Share your dilemmas and get honest opinions from other Mumsnetters.

AIBU To insist on a second child

143 replies

Yellowpear · 21/01/2017 14:03

Dd is 6. I have wanted DC2 for four years now but DH has not been so keen. He says he hypothetically wouldn't mind but first he wanted to buy a house, then it was a career change, then our wedding. I had a long chat with him before the wedding explaining how important it was to me that we try for a baby this year (because he bloody said we should!). Dd is getting older and I don't want to wait any longer. He agreed but after the wedding changed his mind and said 'in the new year'. It's now the new year and he is avoiding me, coming to bed at a different time and our sex life has dwindled to almost nill. He initiated it this morning, lasted all of 15 seconds and then withdrew at the vital moment.
I feel cheated. If he had been honest and said no more DC four years ago I could have decided to live with it or left him. Before dd we had agreed on 2 children so none of this was a surprise to him. I think he's misled me and don't know what to say when we discuss this (fight) later. I want him to be honest with me but he keeps on saying we will try 'soon'
I feel used and irrationally humiliated about what happend this morning. AIBU to not have sex with him at all until he gives me an honest answer about ttc.

OP posts:
tooclosetocall · 21/01/2017 17:50

We all have our own ideas on how many children we would like but it's out of order for a man to lead his partner on when the fertile years for a woman are limited.

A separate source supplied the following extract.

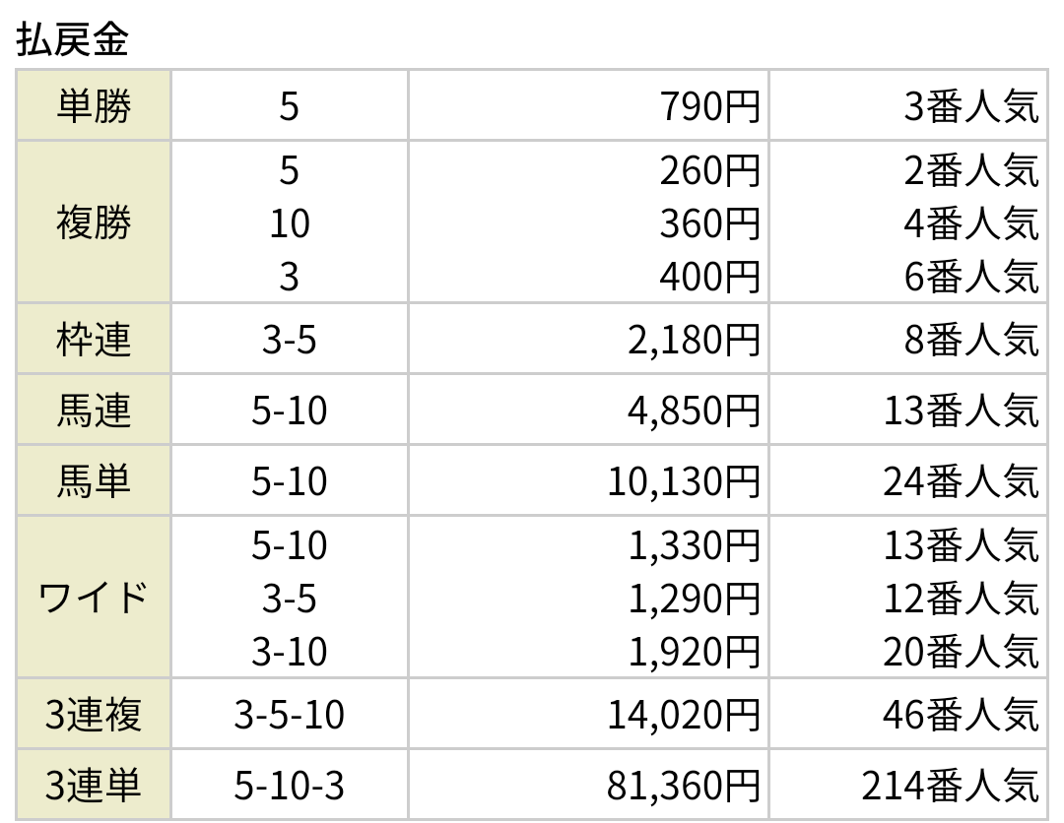
Task: Select the 枠連 label cell
Action: tap(94, 341)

GimmeeMoore · 21/01/2017 17:55

Her dh can change his mind,and if it is a definite no more he must tell her
Based on whatever arises from their discussion there are decisions to be made
No man is obliged or compelled to get wife pg,irrespective of her age and fertility opportunities
Having a baby is an emotional,social and financial undertaking.if he doesn't want any more or is stalling then he should honestly tell her

Marynary · 21/01/2017 17:59

In that case marynary can a man legitimately pressurise/insist/force wife to have anther baby?

You're really not getting it are you?Hmm Of course it would be reasonable for a man to leave his wife if she changed her mind about having children once they were married.

TaliDiNozzo · 21/01/2017 17:59

I couldn't stay with someone who would dupe me into marrying them in those circumstances. Presuming he doesn't want another child, he must've known on some level that if he'd told you the truth that the marriage wouldn't happen.

Therefore in my mind, this is more about the DH's deception than it is about his right to change his mind. He of course does have this right, but it doesn't sound like he has done, but rather has known all along how he's felt but lied to the OP about it.

MiscellaneousAssortment · 21/01/2017 18:00

It's the lying and sneaking that is so upsetting. That presumably he decided that his wishes were so much more important that he could lie and manipulate you into it. He has taken away your choices, which is a disgusting thing to do.

I hope it's not as bad as it seems Flowers

(And no, not having sex because you are upset isn't at all about coercive control! why should you force yourself to do something so intimate when you'd be fighting against the hurt, betrayal and loss of trust you are feeling in order to give the man that upset you a good time. Ugh).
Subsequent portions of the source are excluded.